By Dan Scifo - Special to, 09/29/15, 2:00PM MDT


Bemidji State star is holding on to her spot after her unexpected call up to the national team.

​Stephanie Anderson can vividly remember the phone call.

The 22-year-old Bemidji State University women’s hockey standout forward was on the line with news that changed the course of her career: She was getting another chance to play for the U.S. Women’s National Team.

“I didn’t even know what to think because I wasn’t expecting it,” Anderson said. “I’m humbled and honored to be part of the program, and I was in awe that they chose me.”

Anderson, a North St. Paul, Minn. native, took full advantage of her opportunity, helping the U.S. win its fifth IIHF Women’s World Championship in the last six tries, capturing the title earlier this year in Sweden.

There was a time when she didn’t know if she would ever get that opportunity.

The then-17-year-old Anderson had been a member of the U.S. Under-18 Team and played in one game during the 2010 IIHF Under-18 Women’s World Championship in Chicago before developing pneumonia.

“I got sent home because I was sick,” Anderson said. “I just kind of fell off the radar. I hadn’t heard anything from USA Hockey until last year.”

Anderson, a senior at Bemidji State, was an assistant captain during the 2014-15 season, leading the team with 14 goals, while finishing second with 24 points. Jim Scanlan, Anderson’s coach at Bemidji State, told her that he was in contact with USA Hockey.

“I kind of laughed because I didn’t think there was any chance,” Anderson said. “They started requesting video, they came to more games and I was invited to their winter camp.

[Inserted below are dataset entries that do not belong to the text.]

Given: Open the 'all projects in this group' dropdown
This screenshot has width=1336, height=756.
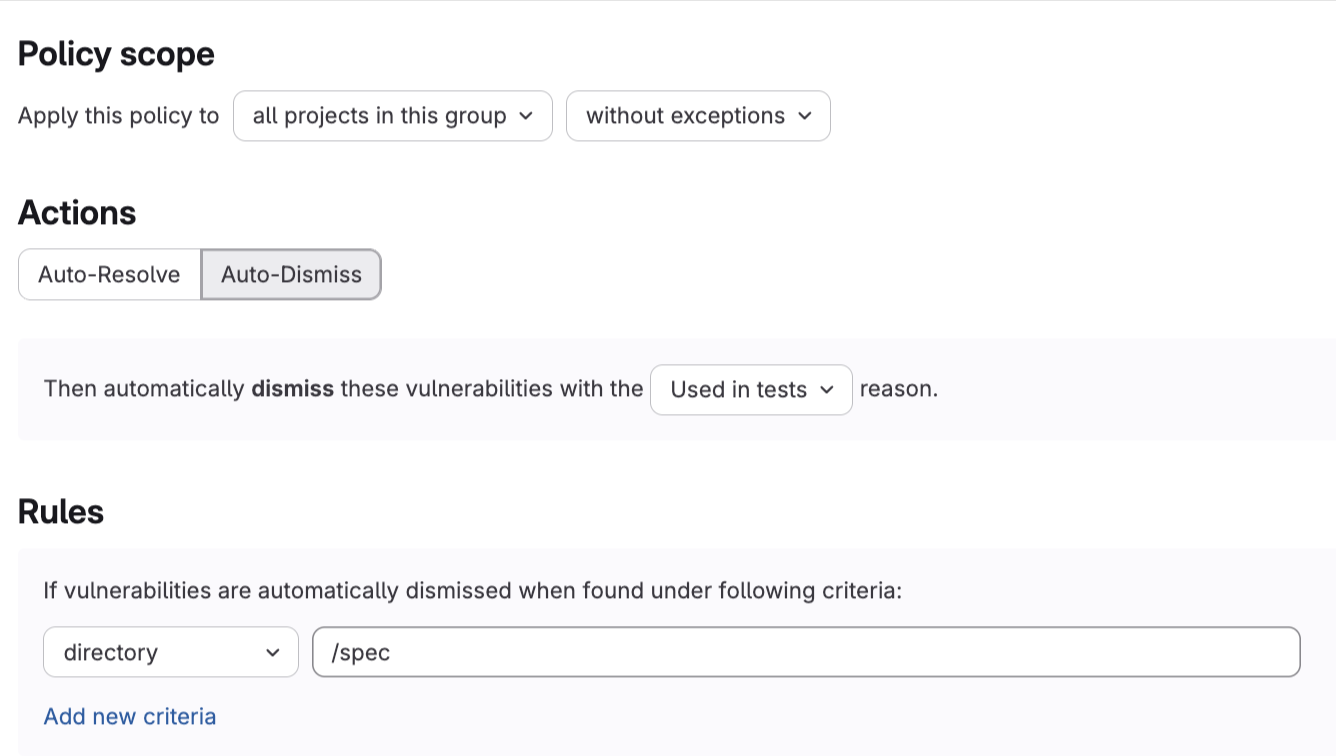Looking at the screenshot, I should click(392, 116).
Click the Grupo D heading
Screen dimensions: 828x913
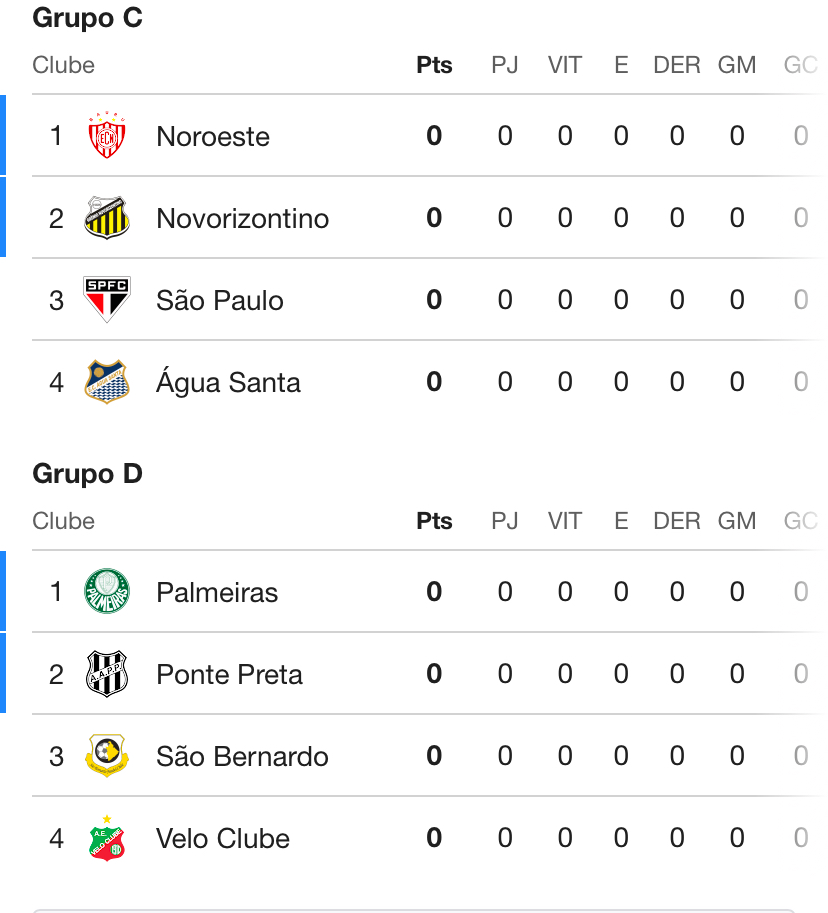point(88,474)
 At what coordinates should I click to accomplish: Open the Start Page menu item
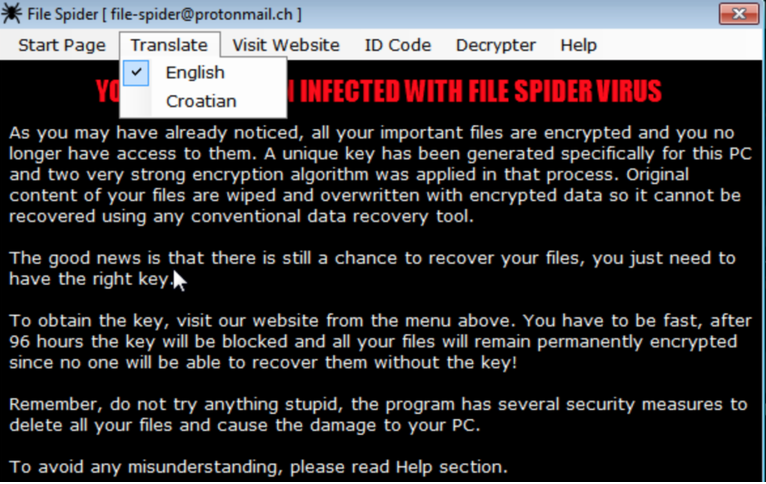tap(62, 45)
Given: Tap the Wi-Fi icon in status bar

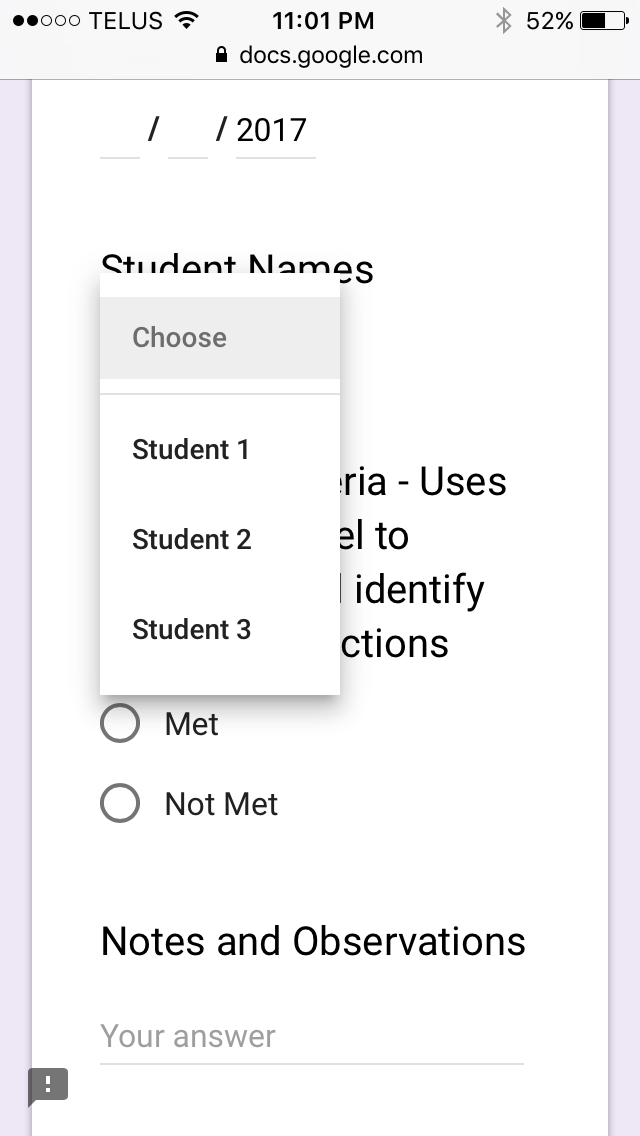Looking at the screenshot, I should tap(186, 20).
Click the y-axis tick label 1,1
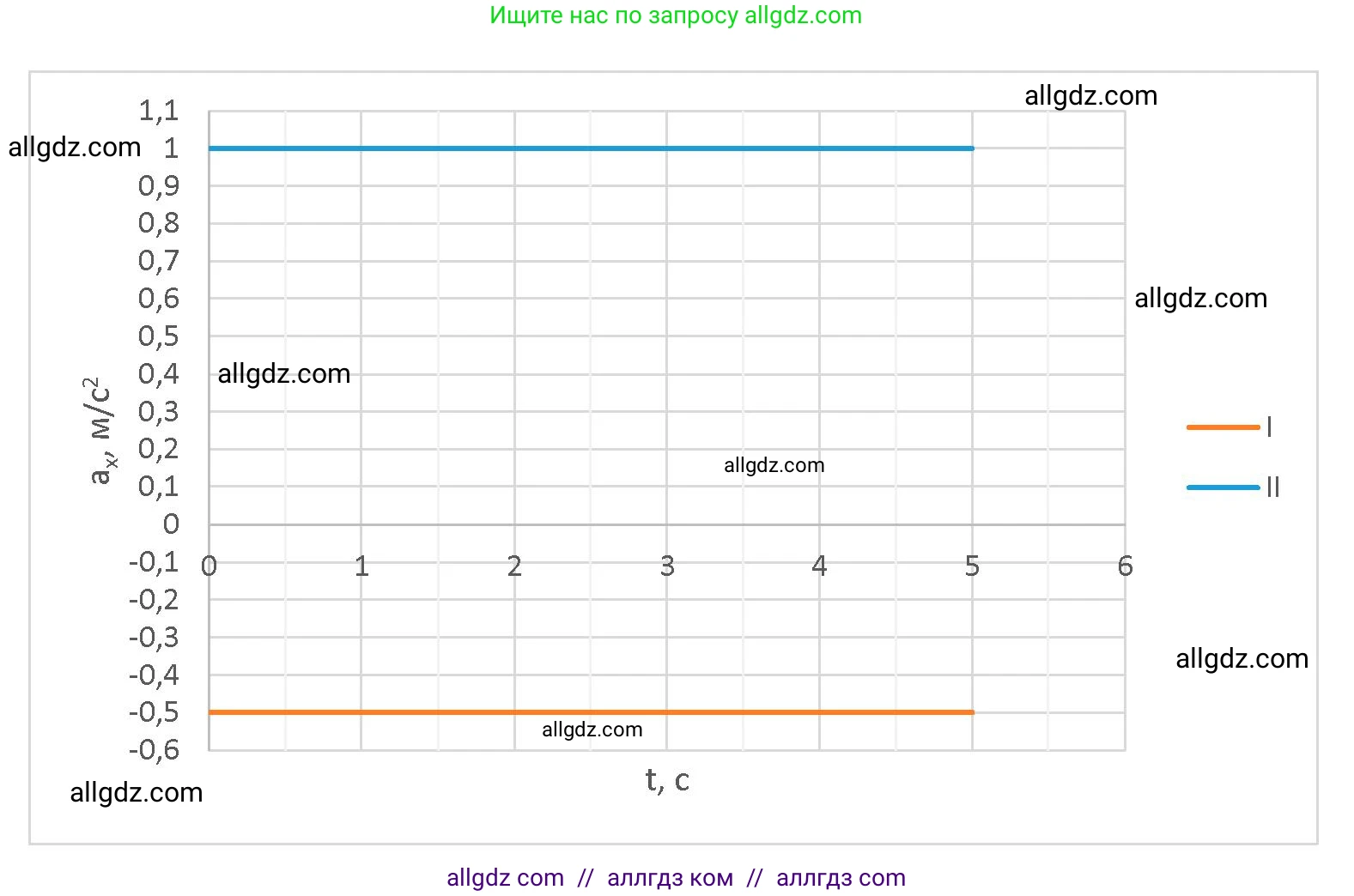Screen dimensions: 1354x896 pos(159,111)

“They wanted me to be part of the team.”

Anderson participated in the USA Hockey Women’s Winter Training Camp in December, a national evaluation camp that featured 40 of the top players in the nation.

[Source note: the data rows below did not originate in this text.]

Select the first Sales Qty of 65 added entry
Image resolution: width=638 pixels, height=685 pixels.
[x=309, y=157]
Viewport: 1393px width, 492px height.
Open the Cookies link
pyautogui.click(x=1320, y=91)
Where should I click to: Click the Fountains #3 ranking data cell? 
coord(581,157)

“I definitely knew it was my last chance,” Anderson said. “Going into the winter camp, it was all or nothing. I focused on using my speed; how I forecheck, create and pass; and obviously, they saw something.”

Anderson became the first player in Bemidji State program history to represent the U.S. in an international competition.

“When I was first told that I made the national team, I was honestly pretty surprised,” Anderson said. “I hadn’t been noticed a lot for the past two years, so when they told me I made the national team, I was a little shocked.”

Anderson was fairly new to the team, so she didn’t know many players, several of whom had been on the U.S. team that captured a silver medal at the 2014 Olympic Winter Games in Sochi, Russia.

“I was extremely quiet when we were in Sweden,” Anderson said. “I observed a lot and watched the older girls and how they carried themselves and how they treated other girls on the team.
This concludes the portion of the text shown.